Nach dem 17. September wird der Trägerkreis gemeinsam über weitere Möglichkeiten diskutieren, um diese Freihandelsabkommen zu verhindern. Auf jeden Fall werden wir den Druck bis zur Bundestagswahl weiter steigern. Gerade die SPD muss wissen, dass wir die Wahlen zum Bundestag auch zu einer Abstimmung über Freihandelsabkommen machen wollen.
UZ: Weshalb ist es wichtig, sich gegen TTIP und CETA zu stellen?

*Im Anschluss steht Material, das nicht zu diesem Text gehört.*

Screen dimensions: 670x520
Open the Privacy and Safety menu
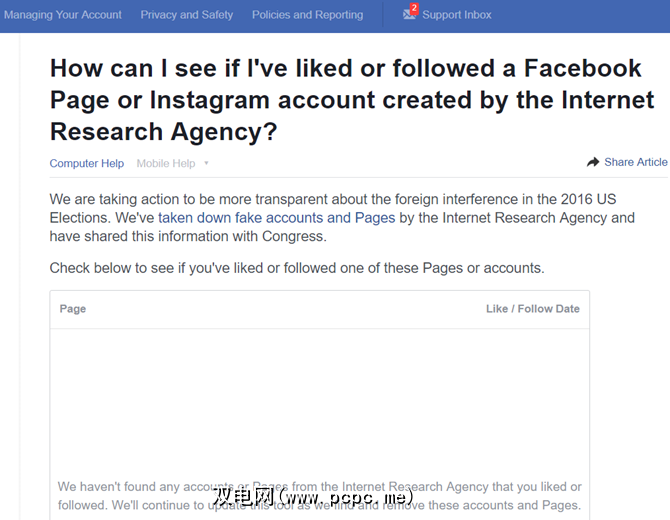tap(187, 15)
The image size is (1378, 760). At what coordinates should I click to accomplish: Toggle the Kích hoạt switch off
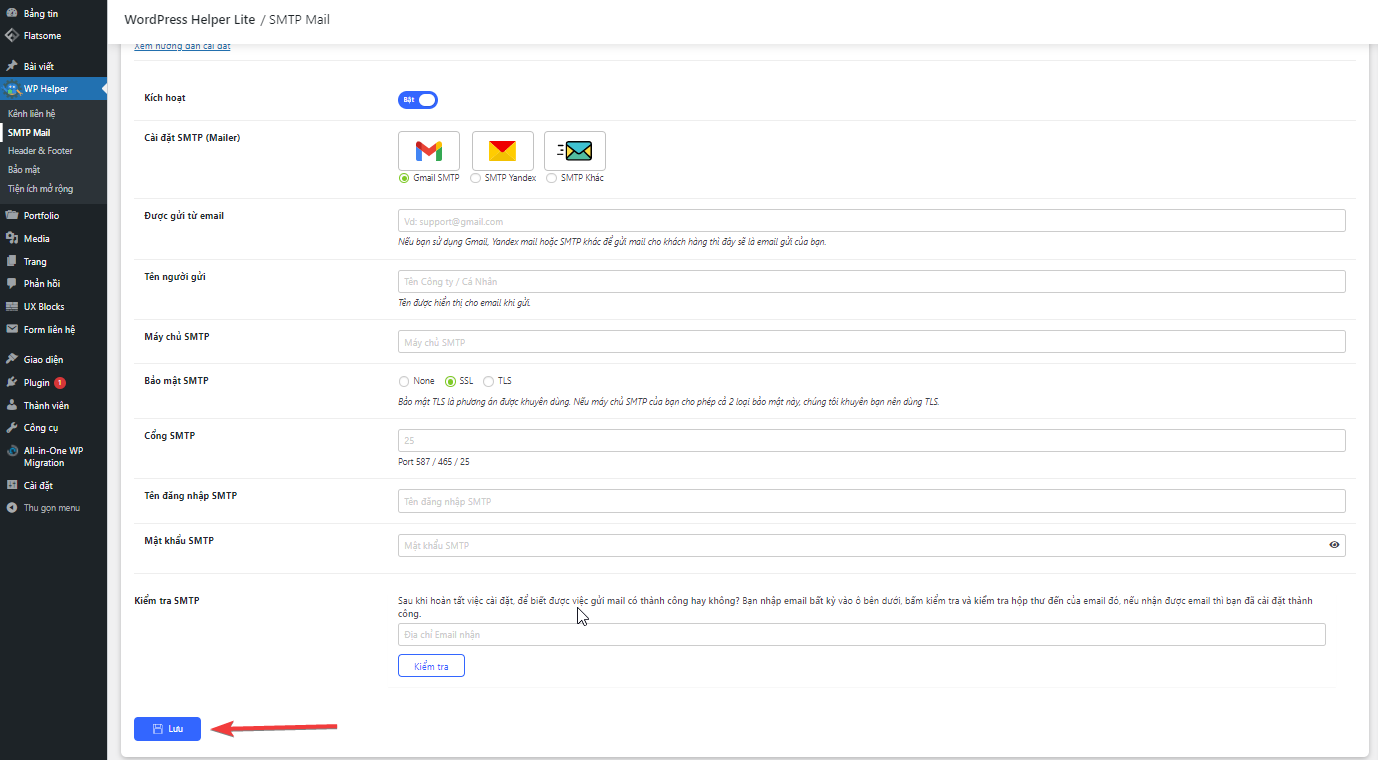[x=419, y=100]
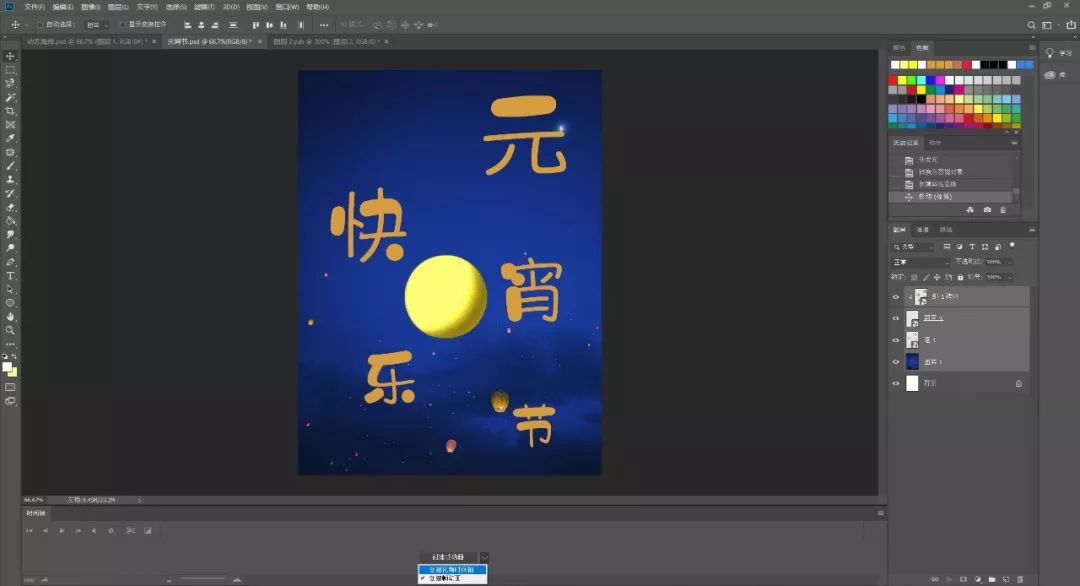Image resolution: width=1080 pixels, height=586 pixels.
Task: Open the layer filter type dropdown
Action: (912, 247)
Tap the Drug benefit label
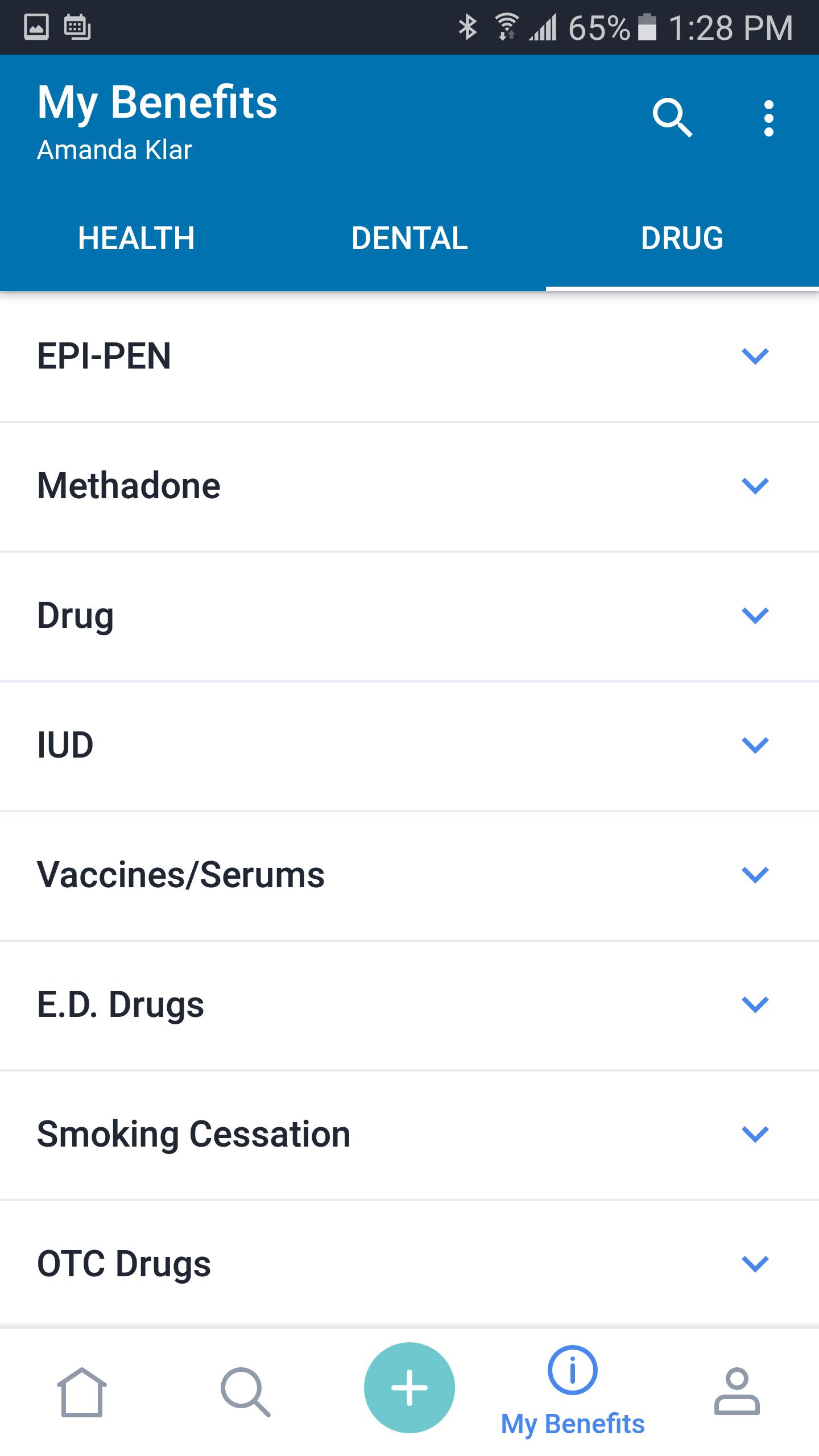This screenshot has height=1456, width=819. [76, 615]
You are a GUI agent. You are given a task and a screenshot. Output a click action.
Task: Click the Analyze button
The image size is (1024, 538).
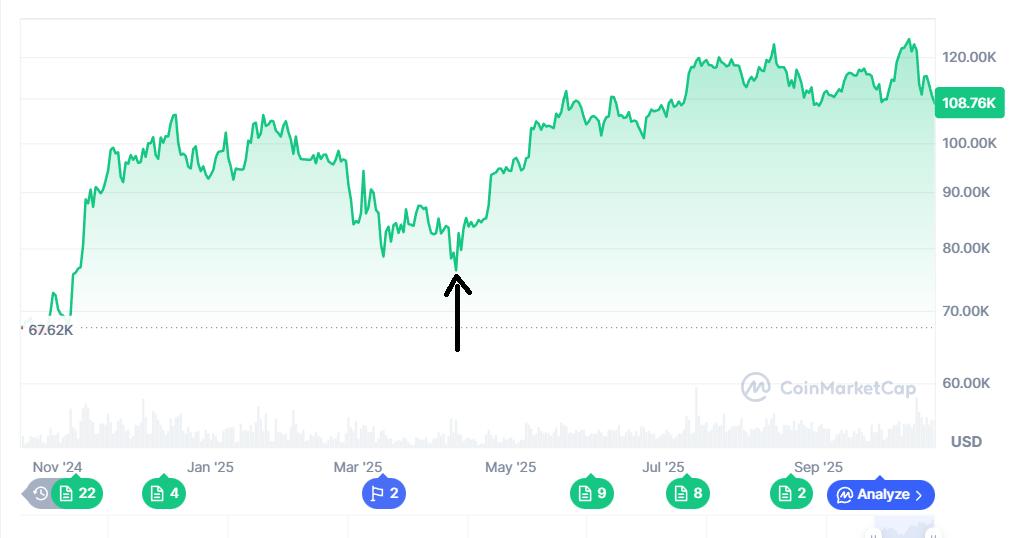(x=874, y=494)
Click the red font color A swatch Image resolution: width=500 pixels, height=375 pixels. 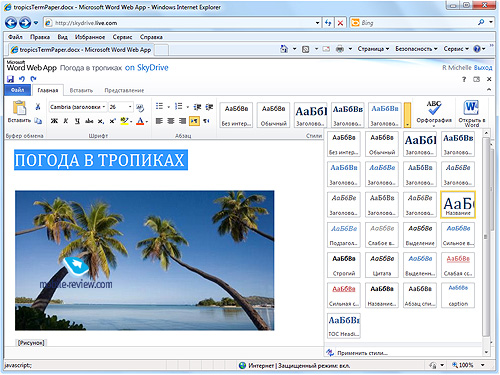pyautogui.click(x=140, y=121)
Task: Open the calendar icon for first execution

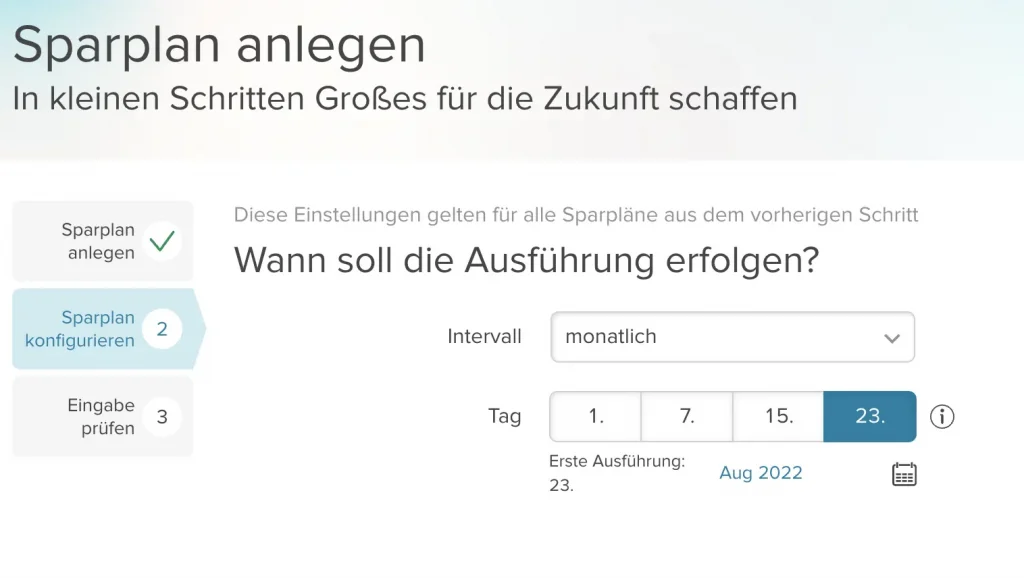Action: (x=904, y=474)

Uwe Hiksch: Mit den Freihandelsabkommen wird die Macht der Großkonzerne noch weiter zunehmen. Das Kapital will durch die Freihandelsabkommen die Durchkapitalisierung der Gesellschaft weiter beschleunigen und erkämpfte Fortschritte der Arbeiterbewegung, der Umwelt- und Verbraucherschutzverbände weiter aushöhlen. Trotzdem sehe ich Chancen, dass es uns in mehreren Mitgliedstaaten der EU gelingen kann, eine Mehrheit gegen die Freihandelsabkommen zu erreichen. In Deutschland als hegemonialem Staat in der EU wird es aber besonders schwer sein, ein „Nein“ herbeizuführen.
Die Alternative wäre äußerst negativ: Verbesserungen für Arbeitnehmer und Arbeitnehmerinnen oder höhere Standards bei Verbraucher- oder Umweltschutz wären noch schwerer durchzusetzen als bisher. Die Demokratie würde durch die sogenannte „regulatorische Kooperation“, mit der sich die unterzeichnenden Staaten verpflichten, die Vertragspartner vor einer Gesetzesinitiative zu informieren, deutlich eingeschränkt. International agierende Konzerne und Finanzinstitute könnten mit der Drohung, die Staaten vor einem internationalen Schiedsgericht oder einem internationalen Schiedsgerichtshof auf Milliardenentschädigungen zu verklagen, erreichen, dass Gesetze zur Verbesserung der Lebenssituation von Menschen noch schwieriger durchgesetzt werden können.